### Problem
Copy out the data word for word, starting at the line containing "You are a computer-use" and ending at the line containing "Instruction: Open Referencia de componente", both lines included.

### Supplied information
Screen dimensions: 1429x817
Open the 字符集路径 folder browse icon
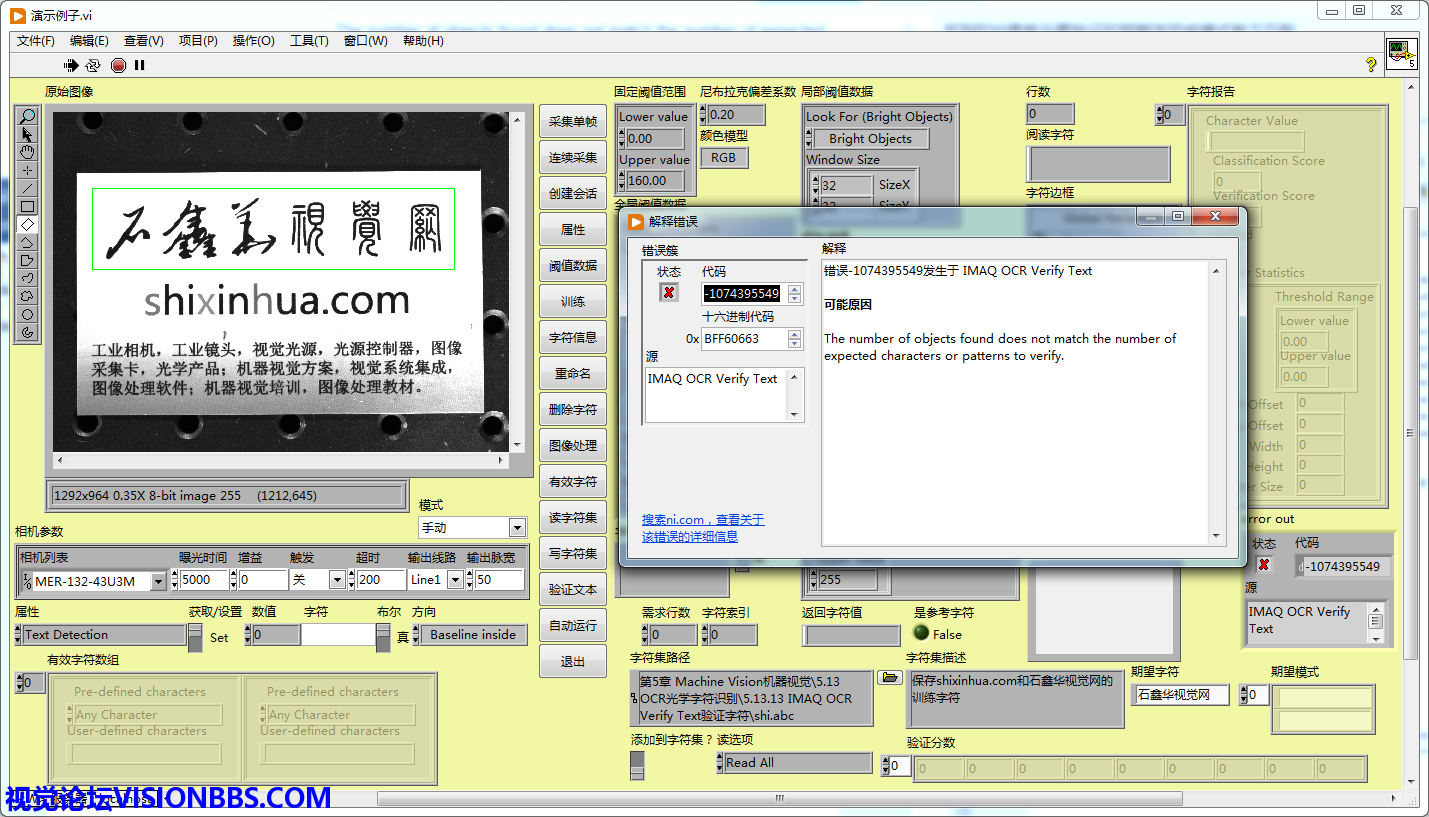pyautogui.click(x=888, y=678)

...

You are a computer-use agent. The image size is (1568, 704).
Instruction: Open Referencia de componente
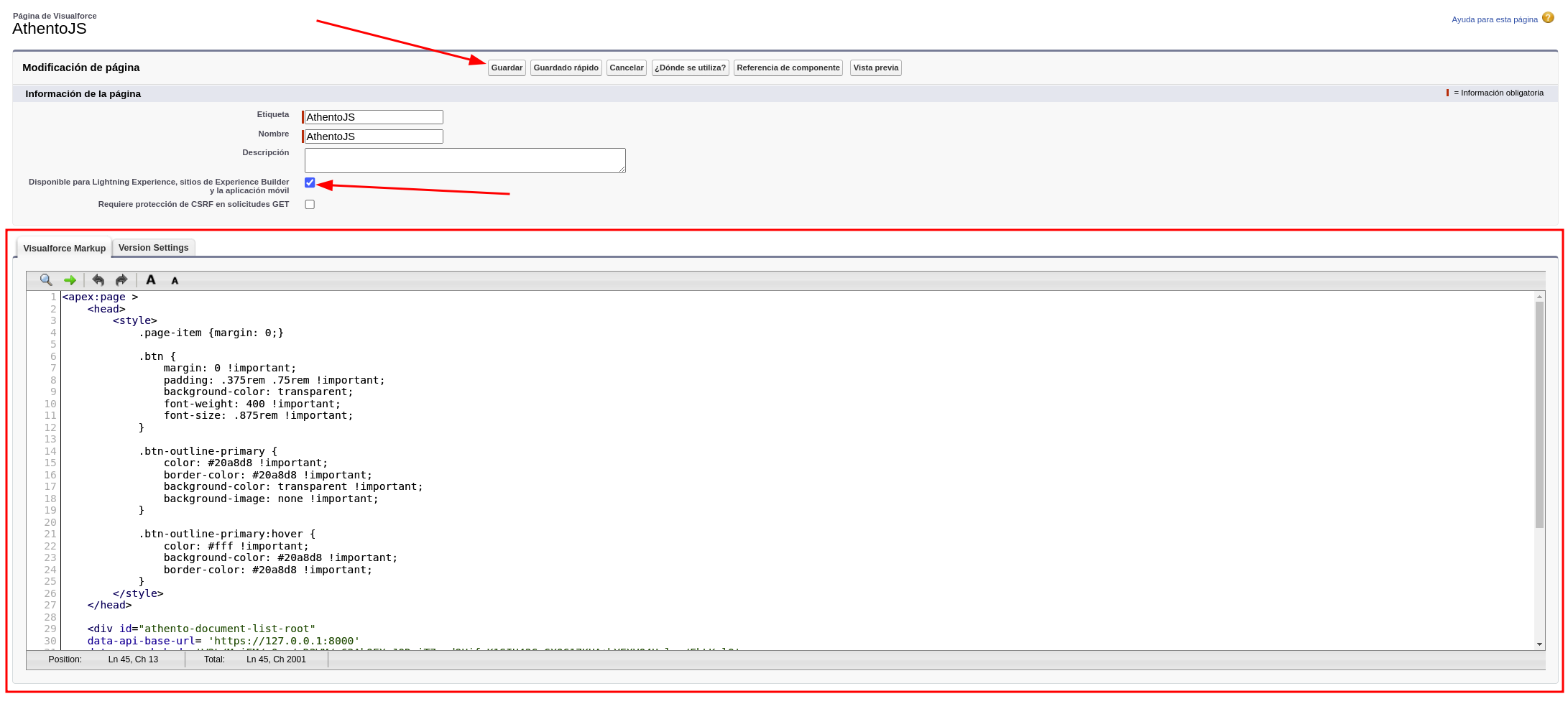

### Task result
You are a computer-use agent. The image size is (1568, 704).
Instruction: Open Referencia de componente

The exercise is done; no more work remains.